*Task requirements:* Using the data beneath this instruction, retype only the lines from the one that contains "Task: Toggle dark mode moon icon" down to the one that contains "Switch to Keeper of Lust tab", both included, exactly as they appear.

*-*-*

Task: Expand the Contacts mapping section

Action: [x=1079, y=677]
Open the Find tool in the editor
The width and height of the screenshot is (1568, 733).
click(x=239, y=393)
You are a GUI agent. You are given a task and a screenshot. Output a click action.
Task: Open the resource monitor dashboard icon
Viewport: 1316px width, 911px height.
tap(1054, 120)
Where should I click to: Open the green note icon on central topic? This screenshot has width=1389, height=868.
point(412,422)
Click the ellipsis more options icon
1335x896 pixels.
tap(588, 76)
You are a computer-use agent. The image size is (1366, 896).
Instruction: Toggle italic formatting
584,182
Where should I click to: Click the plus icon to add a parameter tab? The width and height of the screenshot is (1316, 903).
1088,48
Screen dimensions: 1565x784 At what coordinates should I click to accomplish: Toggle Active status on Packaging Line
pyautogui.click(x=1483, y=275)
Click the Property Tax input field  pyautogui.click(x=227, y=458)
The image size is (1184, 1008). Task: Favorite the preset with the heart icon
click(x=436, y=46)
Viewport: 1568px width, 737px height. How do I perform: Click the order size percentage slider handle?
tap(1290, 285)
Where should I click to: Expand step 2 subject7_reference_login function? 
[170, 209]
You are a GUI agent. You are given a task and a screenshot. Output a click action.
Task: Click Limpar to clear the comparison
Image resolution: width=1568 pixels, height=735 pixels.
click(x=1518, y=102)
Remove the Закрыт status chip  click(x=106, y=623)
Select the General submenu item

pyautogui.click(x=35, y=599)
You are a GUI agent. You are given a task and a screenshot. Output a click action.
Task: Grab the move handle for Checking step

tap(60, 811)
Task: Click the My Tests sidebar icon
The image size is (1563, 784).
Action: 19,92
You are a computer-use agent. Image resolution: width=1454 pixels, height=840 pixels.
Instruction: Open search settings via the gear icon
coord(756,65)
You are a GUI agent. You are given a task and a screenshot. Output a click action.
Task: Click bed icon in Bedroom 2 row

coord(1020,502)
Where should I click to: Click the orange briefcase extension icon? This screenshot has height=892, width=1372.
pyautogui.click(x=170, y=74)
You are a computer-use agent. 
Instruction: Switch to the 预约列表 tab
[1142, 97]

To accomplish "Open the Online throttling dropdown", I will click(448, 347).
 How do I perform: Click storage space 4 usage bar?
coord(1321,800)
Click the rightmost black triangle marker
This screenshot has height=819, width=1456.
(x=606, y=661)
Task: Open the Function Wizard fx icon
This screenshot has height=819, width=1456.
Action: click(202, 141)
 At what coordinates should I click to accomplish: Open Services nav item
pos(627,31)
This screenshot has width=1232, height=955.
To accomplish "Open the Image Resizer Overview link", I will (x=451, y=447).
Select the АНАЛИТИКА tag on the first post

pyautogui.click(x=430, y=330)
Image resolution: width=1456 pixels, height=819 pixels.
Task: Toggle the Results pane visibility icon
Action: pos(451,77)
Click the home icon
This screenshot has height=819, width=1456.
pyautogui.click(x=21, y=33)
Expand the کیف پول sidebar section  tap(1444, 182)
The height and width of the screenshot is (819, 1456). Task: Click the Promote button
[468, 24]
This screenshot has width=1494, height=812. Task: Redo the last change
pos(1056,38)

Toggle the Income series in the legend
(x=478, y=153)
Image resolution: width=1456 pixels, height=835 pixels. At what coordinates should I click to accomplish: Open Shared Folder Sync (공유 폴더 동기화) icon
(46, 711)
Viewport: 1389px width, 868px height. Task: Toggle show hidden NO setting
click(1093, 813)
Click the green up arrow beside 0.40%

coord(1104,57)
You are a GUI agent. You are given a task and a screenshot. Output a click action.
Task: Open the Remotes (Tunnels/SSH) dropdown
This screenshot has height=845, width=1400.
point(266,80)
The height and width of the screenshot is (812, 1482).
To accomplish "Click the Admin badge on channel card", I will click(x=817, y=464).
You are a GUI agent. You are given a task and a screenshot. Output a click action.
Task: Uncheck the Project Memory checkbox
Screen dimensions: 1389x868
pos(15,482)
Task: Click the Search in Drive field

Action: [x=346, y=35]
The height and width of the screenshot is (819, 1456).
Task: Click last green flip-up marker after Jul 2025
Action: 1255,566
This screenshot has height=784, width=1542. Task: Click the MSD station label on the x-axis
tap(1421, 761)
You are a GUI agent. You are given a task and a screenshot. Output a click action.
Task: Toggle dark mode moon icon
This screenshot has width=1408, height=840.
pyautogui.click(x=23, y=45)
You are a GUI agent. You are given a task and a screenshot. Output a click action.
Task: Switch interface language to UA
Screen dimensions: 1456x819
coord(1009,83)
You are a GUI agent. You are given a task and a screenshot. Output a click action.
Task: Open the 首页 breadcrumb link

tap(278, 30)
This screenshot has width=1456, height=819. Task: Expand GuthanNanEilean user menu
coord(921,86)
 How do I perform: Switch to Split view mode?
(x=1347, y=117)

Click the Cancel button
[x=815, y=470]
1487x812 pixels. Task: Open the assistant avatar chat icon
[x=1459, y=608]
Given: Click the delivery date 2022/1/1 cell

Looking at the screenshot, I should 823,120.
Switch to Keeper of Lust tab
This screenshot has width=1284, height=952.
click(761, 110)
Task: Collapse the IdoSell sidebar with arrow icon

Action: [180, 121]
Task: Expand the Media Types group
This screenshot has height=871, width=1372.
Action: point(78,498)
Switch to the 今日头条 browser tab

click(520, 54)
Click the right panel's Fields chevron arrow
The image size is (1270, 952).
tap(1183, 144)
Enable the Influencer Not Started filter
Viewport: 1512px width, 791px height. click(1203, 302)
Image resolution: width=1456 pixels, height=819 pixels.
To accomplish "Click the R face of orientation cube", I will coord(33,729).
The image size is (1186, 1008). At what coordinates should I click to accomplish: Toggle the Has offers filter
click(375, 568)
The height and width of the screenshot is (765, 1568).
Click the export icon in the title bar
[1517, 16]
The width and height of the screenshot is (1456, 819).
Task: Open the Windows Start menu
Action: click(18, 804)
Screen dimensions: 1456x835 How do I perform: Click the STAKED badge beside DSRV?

*-*-*

*Exercise response:*
Task: Toggle dark mode moon icon
This screenshot has width=1408, height=840.
pyautogui.click(x=23, y=45)
You are a GUI agent. You are given a task and a screenshot. Output a click action.
Task: Switch interface language to UA
Screen dimensions: 1456x819
coord(1009,83)
You are a GUI agent. You are given a task and a screenshot. Output a click action.
Task: Open the 首页 breadcrumb link

tap(278, 30)
This screenshot has width=1456, height=819. Task: Expand GuthanNanEilean user menu
coord(921,86)
 How do I perform: Switch to Split view mode?
(x=1347, y=117)

Click the Cancel button
[x=815, y=470]
1487x812 pixels. Task: Open the assistant avatar chat icon
[x=1459, y=608]
Given: Click the delivery date 2022/1/1 cell

Looking at the screenshot, I should 823,120.
Switch to Keeper of Lust tab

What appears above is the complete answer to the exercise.